◆ TEXT SEGMENT
┌──

91-year-old woman hits first hole in one in 74 years of playing golf
Published 4:15 pm Monday, October 3, 2016
- She's 91 and she just got her first hole in one. Esther Pelletier, of Andover, shows off the ball she hit into the hole at Middleton Golf Club.
NORTH ANDOVER, Mass. — Esther Pelletier wasn’t in the best of moods after missing multiple shots on the golf course at Middleton Golf Club in Massachusetts. As she started walking with her pull-cart to the next tee, not realizing the brake was on, she even got madder.
“Maybe it’s time I quit,” Pelletier, of Andover, told her regular playing partners, Nancy Rainville, of North Andover, and Elizabeth Weilbacher, of Gloucester.
Rainville and Weilbacher convinced her otherwise. Thankfully. Pelletier’s next shot proved to be, well, one of the most memorable of her golfing career.
A hole in one. The first of her career.
At age 91.
“I was feeling for sorry for myself. I haven’t played well this year, too many 5’s and 6’s,” said Pelletier, who says she started playing with her brother when he was 17 … in 1942.
“I just hit the ball and after that I couldn’t see it when it got close to the green. My eyesight isn’t as good as it used to be. The girls both said, ‘Did you see that? It went in … It disappeared!’ I said, ‘Don’t just say that to make me feel good.’ We walked up to the green and I went right to the hole. They were right. It was right there in the hole. We gave each other high-fives.”
Pelletier’s shot, said Rainville, landed in front of the green and rolled “gently” toward the cup before falling in.
“It was so exciting for me. I had never seen a hole in one,” said the 69-year-old Rainville. “Esther can’t see that far so we tell her where her ball goes. She was very excited. We all were.”
Pelletier has been playing in the Middleton G.C. Women’s League for more than a decade. She has always taken the first tee time at 7:30 a.m.
“She’s the first one here in the morning, ready to go,” said Linda Lacroix, of Middleton G.C. “She’s an amazing person. Some people drive a cart. She walks every time.”
But golf is not Pelletier’s only athletic activity. She lifts weights or swims five days a week at the YMCA. She only stopped running three years ago, after starting at age 74.

└──

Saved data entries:
┌──

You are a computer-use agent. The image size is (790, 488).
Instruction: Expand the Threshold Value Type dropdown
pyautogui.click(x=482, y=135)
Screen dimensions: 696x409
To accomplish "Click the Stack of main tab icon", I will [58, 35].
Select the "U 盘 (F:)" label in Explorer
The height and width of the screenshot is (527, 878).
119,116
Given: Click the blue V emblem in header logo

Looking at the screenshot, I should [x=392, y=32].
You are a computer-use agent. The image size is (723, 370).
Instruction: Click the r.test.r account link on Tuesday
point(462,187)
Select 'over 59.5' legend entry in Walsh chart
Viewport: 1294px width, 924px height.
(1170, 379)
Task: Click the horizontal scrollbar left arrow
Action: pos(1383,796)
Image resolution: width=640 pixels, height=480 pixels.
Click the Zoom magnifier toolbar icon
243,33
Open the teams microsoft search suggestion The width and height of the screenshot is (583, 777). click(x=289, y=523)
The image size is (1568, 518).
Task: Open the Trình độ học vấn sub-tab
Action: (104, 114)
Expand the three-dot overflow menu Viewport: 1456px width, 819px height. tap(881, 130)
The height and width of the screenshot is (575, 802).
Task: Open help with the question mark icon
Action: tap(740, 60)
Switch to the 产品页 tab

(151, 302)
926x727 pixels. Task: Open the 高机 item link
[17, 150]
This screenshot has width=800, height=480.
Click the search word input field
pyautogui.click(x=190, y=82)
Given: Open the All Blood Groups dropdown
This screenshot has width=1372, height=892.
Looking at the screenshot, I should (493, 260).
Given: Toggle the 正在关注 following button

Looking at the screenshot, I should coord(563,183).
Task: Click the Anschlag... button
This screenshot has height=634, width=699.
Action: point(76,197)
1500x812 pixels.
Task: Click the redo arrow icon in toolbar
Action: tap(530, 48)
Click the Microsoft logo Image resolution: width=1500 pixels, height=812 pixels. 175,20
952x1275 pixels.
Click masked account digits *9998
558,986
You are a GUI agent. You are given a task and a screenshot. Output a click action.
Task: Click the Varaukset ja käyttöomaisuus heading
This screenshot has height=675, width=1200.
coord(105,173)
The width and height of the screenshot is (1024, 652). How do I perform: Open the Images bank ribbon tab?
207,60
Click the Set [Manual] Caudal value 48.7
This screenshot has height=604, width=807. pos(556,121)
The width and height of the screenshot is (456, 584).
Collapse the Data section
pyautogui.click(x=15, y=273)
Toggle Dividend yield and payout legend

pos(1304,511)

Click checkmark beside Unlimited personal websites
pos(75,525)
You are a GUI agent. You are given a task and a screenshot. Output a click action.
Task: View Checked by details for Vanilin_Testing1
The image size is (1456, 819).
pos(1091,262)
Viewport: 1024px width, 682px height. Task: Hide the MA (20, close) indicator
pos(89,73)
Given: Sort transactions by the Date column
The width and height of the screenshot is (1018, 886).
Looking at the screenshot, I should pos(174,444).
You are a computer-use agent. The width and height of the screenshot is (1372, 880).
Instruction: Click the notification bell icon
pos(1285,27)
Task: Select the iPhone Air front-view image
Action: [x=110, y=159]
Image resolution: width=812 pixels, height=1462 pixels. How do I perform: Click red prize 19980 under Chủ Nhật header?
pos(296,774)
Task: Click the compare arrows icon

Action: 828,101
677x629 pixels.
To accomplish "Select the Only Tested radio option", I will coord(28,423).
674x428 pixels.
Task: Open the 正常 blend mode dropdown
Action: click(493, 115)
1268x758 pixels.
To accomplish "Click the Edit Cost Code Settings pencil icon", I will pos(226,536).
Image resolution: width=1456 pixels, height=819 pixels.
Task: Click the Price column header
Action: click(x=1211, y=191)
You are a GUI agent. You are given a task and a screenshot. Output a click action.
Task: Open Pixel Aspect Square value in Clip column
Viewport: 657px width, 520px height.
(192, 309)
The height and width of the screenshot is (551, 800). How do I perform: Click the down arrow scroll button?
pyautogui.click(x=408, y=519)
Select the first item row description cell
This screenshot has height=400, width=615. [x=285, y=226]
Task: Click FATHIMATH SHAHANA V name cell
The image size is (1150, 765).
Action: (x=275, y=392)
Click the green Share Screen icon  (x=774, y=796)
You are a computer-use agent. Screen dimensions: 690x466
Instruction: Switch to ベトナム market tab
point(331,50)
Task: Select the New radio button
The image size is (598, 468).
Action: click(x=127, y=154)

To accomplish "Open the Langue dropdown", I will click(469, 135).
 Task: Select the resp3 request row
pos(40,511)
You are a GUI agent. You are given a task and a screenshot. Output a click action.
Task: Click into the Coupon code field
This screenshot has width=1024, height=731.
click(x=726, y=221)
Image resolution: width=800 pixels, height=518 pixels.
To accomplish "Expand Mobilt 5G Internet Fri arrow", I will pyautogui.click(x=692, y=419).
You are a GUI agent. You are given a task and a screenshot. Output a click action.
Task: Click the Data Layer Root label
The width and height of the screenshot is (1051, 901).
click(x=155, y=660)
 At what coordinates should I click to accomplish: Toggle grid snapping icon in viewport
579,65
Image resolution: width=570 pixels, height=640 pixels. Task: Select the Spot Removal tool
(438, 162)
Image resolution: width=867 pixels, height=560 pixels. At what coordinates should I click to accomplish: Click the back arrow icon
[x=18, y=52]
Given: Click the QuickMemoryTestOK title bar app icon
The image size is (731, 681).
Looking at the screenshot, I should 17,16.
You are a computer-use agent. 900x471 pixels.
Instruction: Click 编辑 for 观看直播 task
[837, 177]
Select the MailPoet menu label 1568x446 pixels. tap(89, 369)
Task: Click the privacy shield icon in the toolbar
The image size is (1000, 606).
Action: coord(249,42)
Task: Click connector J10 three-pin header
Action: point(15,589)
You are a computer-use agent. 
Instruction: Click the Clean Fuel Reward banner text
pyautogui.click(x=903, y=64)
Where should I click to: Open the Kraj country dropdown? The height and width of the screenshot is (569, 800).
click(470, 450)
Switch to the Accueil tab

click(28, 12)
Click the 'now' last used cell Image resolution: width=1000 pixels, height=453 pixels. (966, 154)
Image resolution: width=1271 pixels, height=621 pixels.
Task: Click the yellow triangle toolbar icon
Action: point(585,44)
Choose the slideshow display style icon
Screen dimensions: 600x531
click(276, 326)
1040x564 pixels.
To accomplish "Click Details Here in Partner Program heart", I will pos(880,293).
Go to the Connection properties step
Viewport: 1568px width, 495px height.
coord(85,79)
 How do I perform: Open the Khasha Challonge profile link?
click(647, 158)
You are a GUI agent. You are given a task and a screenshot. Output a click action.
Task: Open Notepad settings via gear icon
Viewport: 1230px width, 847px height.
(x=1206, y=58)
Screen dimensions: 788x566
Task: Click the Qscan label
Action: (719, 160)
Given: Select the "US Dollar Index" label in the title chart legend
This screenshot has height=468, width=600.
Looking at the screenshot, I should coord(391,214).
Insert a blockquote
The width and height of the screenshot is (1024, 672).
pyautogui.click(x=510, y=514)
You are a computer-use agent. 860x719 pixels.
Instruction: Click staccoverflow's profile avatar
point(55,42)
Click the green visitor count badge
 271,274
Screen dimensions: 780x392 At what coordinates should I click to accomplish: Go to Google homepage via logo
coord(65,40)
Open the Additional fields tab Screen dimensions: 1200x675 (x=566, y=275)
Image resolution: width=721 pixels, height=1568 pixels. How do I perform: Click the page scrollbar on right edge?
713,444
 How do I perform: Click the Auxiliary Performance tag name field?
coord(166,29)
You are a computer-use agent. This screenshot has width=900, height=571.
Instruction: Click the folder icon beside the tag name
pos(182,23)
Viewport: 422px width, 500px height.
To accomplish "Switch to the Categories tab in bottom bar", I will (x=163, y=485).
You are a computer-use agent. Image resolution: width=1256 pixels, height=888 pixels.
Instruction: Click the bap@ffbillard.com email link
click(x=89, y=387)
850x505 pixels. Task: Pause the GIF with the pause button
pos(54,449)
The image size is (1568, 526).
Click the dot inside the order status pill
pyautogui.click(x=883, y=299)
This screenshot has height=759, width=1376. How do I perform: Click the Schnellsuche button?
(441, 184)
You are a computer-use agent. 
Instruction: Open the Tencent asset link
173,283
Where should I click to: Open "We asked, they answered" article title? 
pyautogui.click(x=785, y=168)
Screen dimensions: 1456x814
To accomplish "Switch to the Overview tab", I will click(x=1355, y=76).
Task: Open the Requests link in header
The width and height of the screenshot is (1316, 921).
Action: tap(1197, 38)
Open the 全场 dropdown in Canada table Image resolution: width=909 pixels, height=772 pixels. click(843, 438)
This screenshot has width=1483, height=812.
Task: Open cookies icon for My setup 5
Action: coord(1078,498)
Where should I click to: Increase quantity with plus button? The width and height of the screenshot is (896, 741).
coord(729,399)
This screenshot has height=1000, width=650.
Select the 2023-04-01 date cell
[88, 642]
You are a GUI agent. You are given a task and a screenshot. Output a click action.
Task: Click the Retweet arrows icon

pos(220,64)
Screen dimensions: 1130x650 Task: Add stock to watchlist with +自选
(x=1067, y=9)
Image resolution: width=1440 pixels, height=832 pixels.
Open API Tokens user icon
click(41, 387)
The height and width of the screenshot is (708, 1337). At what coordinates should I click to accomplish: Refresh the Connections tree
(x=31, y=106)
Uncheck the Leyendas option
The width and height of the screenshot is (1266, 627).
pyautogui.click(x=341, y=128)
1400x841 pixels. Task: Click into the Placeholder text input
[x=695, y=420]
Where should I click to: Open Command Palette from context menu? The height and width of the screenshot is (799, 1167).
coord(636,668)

└──

◆ ACTION ITEM
Render the following sentence from the golf article in French: "She lifts weights or swims five days a week at the YMCA."

◆ WRITTEN RESPONSE
Elle fait de la musculation ou nage cinq jours par semaine au YMCA.